Wilson v. Societa Italiana de Armamento

279 F. Supp. 945 | E.D. La. | 1968

BOYLE, District Judge:

Plaintiff, Gully Wilson, brought this suit, basing jurisdiction upon diversity of citizenship and the General Maritime Law, seeking to recover damages for injuries he sustained while working as a longshoreman aboard the S/S ANDREA GRITTI, owned and operated by the defendant, Societa Italiana de Armamento (Sidarma). The defendant impleaded the stevedore-employer of the plaintiff, which in turn intervened for the amount paid plaintiff in the form of compensation and medical expenses.

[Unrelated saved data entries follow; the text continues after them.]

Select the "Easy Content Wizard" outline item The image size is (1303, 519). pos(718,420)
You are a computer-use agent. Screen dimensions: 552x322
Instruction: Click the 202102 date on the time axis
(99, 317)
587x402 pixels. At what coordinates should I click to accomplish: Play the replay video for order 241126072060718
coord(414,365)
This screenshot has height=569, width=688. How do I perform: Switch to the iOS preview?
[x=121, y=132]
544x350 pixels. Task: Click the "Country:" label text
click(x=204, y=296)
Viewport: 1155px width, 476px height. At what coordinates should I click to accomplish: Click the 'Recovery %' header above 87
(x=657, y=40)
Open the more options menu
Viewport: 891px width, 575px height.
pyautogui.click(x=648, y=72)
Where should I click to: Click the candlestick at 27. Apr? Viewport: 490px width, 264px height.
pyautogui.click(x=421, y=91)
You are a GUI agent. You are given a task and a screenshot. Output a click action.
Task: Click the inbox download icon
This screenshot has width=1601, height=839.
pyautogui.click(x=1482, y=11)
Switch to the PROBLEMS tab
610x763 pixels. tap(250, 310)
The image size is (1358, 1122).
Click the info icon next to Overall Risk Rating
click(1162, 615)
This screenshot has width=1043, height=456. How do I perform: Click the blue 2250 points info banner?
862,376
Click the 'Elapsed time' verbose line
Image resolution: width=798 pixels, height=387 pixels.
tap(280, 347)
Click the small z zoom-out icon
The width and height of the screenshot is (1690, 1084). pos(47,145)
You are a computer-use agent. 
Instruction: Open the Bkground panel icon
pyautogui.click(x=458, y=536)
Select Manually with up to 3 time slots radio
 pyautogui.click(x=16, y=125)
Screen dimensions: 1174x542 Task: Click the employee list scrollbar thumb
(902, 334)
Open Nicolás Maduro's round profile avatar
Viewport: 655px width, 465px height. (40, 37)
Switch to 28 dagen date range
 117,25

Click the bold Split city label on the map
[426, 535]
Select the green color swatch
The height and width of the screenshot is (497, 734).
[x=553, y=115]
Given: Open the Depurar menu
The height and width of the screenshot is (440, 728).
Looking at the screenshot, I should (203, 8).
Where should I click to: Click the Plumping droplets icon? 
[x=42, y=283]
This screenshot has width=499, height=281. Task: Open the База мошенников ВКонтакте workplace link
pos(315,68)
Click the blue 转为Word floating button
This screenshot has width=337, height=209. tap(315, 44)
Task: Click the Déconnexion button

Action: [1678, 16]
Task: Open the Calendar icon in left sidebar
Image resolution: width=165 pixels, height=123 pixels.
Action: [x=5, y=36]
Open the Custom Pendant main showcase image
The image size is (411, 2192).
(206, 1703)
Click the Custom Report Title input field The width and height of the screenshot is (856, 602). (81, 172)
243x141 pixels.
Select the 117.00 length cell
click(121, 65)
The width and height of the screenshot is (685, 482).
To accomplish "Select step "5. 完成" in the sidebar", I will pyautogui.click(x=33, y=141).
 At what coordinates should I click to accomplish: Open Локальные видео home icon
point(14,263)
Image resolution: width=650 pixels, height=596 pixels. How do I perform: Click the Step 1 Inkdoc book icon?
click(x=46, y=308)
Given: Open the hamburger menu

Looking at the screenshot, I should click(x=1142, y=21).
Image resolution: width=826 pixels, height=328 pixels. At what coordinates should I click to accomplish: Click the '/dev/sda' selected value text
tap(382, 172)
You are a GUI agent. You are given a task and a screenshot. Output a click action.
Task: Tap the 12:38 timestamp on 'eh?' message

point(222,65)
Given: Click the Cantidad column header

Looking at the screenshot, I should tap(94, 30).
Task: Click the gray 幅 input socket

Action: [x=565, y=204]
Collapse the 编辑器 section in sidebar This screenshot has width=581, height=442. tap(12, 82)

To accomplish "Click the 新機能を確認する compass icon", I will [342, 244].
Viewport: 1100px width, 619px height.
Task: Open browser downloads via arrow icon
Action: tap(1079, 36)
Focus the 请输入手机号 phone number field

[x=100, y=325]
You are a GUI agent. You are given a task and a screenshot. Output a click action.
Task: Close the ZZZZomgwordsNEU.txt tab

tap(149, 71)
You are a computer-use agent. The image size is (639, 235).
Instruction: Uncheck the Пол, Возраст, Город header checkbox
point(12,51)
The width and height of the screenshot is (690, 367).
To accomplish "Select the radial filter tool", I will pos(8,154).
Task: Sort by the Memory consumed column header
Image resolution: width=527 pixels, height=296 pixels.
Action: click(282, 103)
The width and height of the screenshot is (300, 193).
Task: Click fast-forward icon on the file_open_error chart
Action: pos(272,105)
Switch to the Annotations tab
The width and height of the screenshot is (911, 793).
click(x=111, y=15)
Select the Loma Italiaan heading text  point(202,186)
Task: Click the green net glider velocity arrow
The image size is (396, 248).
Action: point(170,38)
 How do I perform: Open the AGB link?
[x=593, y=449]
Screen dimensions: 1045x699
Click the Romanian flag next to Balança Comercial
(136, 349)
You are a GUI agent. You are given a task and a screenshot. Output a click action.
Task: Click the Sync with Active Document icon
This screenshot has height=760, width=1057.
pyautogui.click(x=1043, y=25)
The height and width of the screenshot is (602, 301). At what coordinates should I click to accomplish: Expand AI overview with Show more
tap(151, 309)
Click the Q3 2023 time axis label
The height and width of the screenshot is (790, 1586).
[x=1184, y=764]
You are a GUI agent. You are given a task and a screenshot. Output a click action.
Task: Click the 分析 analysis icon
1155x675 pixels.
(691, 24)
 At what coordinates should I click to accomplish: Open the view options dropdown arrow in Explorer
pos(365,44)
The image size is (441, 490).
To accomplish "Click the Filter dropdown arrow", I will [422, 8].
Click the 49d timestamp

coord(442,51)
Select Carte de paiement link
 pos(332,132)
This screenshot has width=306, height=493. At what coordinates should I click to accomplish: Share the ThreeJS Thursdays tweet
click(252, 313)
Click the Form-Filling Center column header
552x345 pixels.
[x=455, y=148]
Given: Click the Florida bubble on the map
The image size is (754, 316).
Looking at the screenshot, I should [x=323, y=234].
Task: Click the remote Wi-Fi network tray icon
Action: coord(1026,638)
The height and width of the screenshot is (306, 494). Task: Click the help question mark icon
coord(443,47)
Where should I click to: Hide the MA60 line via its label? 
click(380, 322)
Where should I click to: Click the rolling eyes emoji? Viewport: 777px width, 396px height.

Trial by jury, originally requested, having been waiyed and the third-party complaint against the stevedore having been dismissed with prejudice, this case was tried to the Court on December 18, 1967 on the issues between the plaintiff and the vessel owner. On January 4, 1968, the Court rendered a judgment in favor of the defendant and against the plaintiff, dismissing the complaint at plaintiff’s costs, and in connection therewith the Court now enters the following Findings of Fact and Conclusions of Law.

FINDINGS OF FACT

1.

On August 19, 1964, plaintiff, Gully Wilson, was an employee of T. Smith & Son, Inc. and was engaged in the course and scope of his employment as a longshoreman, working aboard the S/S ANDREA GRITTI, which was owned and operated by the defendant, Societa Italiana de Armamento (Sidarma), and was then afloat in the Mississippi River at New Orleans.

2.

Plaintiff, with the aid of his fellow longshoremen, had been loading bales of pulp paper in a wing of the vessel. Each bale was approximately four feet long, two feet wide, and one and one half feet high (4' x 2' x 1%0 and weighed between two hundred and three hundred pounds. These bales were being loaded from and parallel to the skin of the ship toward the coaming of the hatch and had already been stacked three high lengthwise.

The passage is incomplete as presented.